* STATED TASK: Reproduce the lines of the material verbatim, starting at the line that contains "The width and height of the screenshot is (1540, 545)." and ending at the line that contains "Action: point(101,345)", with both of those lines included.

[Begin]

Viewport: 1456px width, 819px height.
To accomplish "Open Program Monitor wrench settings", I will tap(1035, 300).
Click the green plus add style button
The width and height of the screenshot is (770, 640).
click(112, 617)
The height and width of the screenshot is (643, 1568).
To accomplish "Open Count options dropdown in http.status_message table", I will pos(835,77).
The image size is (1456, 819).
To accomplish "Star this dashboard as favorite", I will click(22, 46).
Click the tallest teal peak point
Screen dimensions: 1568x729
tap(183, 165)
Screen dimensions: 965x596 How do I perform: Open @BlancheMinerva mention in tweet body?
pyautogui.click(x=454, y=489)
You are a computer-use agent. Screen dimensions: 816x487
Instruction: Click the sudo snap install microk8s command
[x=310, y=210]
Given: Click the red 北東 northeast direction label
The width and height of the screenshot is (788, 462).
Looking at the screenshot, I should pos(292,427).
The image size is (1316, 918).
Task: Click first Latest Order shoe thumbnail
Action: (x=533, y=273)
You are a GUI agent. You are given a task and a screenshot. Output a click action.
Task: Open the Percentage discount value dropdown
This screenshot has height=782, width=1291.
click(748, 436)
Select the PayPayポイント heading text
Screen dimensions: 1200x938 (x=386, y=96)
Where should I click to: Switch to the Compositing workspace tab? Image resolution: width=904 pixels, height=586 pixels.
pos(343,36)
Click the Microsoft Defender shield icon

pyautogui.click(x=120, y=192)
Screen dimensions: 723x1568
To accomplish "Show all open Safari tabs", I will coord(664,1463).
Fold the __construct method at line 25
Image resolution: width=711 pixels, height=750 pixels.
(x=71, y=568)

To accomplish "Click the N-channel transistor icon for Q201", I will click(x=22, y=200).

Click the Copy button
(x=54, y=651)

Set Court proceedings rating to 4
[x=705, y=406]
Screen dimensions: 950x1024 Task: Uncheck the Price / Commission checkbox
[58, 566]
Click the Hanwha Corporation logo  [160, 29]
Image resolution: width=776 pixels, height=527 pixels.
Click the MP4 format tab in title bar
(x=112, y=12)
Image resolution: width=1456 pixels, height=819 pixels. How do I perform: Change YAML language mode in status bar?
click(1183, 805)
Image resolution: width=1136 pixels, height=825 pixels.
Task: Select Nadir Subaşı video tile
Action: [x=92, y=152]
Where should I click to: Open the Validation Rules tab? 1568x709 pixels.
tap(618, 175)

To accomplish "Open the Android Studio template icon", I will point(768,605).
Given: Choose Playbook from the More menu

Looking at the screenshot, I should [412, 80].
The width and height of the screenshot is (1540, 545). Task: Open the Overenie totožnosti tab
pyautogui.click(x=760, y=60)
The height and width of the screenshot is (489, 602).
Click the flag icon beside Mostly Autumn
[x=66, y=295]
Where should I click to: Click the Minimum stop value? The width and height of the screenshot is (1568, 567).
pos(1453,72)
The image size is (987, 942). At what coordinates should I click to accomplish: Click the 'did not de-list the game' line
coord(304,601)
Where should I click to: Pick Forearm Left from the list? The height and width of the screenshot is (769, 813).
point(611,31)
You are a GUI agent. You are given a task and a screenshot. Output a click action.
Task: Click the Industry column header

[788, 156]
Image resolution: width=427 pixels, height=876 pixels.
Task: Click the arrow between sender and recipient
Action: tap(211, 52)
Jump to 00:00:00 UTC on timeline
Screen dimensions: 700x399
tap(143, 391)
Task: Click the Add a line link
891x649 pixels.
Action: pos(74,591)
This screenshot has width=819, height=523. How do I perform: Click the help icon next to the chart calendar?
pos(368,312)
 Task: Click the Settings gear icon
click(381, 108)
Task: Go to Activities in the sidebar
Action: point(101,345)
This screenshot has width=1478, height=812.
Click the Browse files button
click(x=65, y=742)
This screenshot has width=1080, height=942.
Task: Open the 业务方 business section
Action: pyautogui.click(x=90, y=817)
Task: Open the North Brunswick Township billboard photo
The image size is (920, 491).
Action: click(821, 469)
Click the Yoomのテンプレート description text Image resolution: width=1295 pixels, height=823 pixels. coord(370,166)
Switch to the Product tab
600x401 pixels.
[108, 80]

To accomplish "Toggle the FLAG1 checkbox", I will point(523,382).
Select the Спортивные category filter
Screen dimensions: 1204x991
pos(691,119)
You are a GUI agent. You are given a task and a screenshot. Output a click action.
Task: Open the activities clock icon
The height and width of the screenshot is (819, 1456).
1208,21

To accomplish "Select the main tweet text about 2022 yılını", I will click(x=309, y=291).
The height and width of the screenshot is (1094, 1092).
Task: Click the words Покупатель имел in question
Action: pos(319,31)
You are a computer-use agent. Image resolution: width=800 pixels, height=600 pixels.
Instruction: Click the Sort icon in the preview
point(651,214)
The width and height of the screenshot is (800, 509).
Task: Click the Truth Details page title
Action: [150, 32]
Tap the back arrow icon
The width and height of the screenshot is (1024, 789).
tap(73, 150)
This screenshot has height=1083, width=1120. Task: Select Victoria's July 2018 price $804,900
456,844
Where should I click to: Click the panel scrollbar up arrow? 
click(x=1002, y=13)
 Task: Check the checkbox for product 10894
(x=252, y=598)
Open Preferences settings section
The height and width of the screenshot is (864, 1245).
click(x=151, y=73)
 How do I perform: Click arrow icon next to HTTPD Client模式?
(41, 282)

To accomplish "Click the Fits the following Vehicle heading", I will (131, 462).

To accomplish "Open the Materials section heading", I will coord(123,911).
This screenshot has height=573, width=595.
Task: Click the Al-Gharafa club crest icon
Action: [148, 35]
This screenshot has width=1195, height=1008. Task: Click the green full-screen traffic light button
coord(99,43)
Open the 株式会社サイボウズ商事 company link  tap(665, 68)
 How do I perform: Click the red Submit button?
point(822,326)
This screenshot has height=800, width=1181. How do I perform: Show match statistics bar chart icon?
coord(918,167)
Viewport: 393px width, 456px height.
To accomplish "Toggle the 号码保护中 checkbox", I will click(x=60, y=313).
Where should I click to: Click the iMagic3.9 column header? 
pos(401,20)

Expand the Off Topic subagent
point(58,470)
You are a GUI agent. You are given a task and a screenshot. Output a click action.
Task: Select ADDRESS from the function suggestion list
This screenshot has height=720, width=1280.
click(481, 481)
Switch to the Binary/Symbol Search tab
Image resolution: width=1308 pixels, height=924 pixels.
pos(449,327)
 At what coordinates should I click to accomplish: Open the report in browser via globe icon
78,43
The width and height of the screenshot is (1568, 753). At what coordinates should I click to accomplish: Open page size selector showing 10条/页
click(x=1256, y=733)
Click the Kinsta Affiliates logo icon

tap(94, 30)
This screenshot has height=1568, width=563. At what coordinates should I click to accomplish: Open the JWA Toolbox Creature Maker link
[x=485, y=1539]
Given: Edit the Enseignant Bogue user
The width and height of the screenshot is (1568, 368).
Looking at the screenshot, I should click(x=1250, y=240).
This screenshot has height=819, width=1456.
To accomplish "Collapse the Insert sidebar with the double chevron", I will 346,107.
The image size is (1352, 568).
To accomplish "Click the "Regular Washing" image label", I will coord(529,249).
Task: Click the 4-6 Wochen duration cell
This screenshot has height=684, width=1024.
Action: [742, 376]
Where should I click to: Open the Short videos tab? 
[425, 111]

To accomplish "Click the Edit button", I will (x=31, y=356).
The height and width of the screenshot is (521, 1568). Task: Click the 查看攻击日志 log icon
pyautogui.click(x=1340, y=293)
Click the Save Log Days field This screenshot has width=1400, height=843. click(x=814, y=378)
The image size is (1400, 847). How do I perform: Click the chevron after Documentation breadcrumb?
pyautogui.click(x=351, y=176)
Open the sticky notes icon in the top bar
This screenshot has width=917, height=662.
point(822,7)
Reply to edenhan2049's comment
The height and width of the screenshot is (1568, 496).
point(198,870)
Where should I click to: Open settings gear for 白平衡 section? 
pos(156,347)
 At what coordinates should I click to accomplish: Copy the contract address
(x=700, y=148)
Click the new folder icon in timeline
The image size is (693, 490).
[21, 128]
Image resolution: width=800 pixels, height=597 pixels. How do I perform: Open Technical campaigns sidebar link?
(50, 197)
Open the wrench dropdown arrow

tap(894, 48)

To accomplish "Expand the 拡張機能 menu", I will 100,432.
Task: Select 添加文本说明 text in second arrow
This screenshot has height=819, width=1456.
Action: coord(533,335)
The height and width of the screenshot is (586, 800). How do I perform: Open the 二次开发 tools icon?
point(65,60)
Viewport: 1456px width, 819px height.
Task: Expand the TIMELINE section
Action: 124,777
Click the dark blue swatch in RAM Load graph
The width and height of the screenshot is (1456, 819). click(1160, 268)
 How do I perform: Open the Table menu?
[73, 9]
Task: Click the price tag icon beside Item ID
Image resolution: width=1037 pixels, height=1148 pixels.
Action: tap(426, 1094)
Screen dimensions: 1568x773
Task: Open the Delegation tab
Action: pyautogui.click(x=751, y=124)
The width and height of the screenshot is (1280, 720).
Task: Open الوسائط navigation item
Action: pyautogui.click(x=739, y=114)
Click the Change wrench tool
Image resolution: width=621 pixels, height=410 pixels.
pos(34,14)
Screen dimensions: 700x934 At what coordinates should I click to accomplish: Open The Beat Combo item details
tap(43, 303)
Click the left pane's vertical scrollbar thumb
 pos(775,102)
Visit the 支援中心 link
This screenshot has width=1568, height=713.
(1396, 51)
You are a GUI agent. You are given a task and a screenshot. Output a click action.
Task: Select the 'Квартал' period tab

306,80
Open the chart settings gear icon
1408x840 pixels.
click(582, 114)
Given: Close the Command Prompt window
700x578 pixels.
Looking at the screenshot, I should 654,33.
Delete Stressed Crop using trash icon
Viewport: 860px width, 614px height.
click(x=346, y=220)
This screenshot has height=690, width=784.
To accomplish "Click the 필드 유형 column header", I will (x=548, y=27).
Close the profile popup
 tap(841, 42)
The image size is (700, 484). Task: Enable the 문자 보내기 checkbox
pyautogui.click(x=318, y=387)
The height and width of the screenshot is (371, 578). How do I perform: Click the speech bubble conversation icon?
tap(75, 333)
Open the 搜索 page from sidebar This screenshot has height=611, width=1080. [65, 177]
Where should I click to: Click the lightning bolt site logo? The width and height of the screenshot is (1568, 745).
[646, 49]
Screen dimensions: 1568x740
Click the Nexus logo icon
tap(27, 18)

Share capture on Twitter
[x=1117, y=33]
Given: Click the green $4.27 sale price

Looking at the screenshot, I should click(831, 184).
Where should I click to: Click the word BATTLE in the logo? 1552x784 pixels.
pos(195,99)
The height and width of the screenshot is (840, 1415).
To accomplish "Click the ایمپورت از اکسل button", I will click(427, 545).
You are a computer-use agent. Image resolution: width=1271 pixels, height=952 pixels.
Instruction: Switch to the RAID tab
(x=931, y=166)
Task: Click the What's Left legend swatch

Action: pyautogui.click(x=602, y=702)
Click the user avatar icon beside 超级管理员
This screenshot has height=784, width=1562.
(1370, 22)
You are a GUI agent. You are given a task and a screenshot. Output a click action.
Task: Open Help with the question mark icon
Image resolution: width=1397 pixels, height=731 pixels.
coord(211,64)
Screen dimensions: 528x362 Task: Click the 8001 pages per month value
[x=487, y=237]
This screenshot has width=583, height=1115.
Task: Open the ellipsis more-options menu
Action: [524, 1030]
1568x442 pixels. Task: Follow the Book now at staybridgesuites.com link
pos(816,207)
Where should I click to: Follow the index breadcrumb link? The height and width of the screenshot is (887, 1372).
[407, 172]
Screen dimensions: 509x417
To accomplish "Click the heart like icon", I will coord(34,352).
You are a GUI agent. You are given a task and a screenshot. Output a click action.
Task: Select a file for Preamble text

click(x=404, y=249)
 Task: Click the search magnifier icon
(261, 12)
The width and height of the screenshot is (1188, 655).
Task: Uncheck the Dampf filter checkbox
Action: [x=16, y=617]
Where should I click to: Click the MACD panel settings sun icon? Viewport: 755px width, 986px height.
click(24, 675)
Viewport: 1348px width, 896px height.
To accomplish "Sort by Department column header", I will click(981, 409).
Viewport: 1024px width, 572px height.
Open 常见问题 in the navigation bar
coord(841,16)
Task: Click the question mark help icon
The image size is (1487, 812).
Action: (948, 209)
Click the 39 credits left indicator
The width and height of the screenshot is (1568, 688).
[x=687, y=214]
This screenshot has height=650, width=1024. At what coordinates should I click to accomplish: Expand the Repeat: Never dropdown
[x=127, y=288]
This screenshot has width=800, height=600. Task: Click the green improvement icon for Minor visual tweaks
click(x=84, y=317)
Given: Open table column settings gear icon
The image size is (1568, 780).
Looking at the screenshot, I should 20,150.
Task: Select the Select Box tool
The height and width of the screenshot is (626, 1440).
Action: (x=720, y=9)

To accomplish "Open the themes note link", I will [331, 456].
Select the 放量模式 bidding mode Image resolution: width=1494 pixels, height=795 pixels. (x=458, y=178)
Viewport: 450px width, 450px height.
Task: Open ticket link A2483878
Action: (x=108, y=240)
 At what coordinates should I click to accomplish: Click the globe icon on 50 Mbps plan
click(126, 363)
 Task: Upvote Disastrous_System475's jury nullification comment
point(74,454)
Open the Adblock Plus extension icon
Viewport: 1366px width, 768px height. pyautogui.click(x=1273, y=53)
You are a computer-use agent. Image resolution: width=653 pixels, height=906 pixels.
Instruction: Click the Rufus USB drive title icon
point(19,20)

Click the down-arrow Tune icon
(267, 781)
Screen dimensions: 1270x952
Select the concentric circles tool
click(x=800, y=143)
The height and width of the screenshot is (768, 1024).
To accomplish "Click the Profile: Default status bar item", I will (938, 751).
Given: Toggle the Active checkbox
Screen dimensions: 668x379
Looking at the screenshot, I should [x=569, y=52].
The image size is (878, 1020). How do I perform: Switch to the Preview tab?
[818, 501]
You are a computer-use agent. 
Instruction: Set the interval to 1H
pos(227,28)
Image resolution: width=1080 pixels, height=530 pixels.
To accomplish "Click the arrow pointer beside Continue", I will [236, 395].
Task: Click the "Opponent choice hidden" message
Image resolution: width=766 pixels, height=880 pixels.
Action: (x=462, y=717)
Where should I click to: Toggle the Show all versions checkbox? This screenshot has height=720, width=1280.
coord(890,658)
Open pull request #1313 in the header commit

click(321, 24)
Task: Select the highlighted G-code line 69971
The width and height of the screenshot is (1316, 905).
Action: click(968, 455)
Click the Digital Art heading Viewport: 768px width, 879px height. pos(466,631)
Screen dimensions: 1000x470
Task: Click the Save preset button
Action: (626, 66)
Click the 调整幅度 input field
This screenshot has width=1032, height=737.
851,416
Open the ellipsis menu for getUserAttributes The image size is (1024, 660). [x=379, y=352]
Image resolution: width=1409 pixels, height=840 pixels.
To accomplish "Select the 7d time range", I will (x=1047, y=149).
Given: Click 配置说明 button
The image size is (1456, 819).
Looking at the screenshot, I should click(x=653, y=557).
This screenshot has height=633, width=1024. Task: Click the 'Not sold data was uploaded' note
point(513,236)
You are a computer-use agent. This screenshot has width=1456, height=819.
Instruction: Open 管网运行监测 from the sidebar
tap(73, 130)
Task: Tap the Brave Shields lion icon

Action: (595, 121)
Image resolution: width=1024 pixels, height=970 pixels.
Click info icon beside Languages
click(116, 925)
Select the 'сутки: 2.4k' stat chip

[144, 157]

[End]

* EXERCISE ANSWER:
The width and height of the screenshot is (1540, 545). Task: Open the Overenie totožnosti tab
pyautogui.click(x=760, y=60)
The height and width of the screenshot is (489, 602).
Click the flag icon beside Mostly Autumn
[x=66, y=295]
Where should I click to: Click the Minimum stop value? The width and height of the screenshot is (1568, 567).
pos(1453,72)
The image size is (987, 942). At what coordinates should I click to accomplish: Click the 'did not de-list the game' line
coord(304,601)
Where should I click to: Pick Forearm Left from the list? The height and width of the screenshot is (769, 813).
point(611,31)
You are a GUI agent. You are given a task and a screenshot. Output a click action.
Task: Click the Industry column header

[788, 156]
Image resolution: width=427 pixels, height=876 pixels.
Task: Click the arrow between sender and recipient
Action: tap(211, 52)
Jump to 00:00:00 UTC on timeline
Screen dimensions: 700x399
tap(143, 391)
Task: Click the Add a line link
891x649 pixels.
Action: pos(74,591)
This screenshot has width=819, height=523. How do I perform: Click the help icon next to the chart calendar?
pos(368,312)
 Task: Click the Settings gear icon
click(381, 108)
Task: Go to Activities in the sidebar
Action: point(101,345)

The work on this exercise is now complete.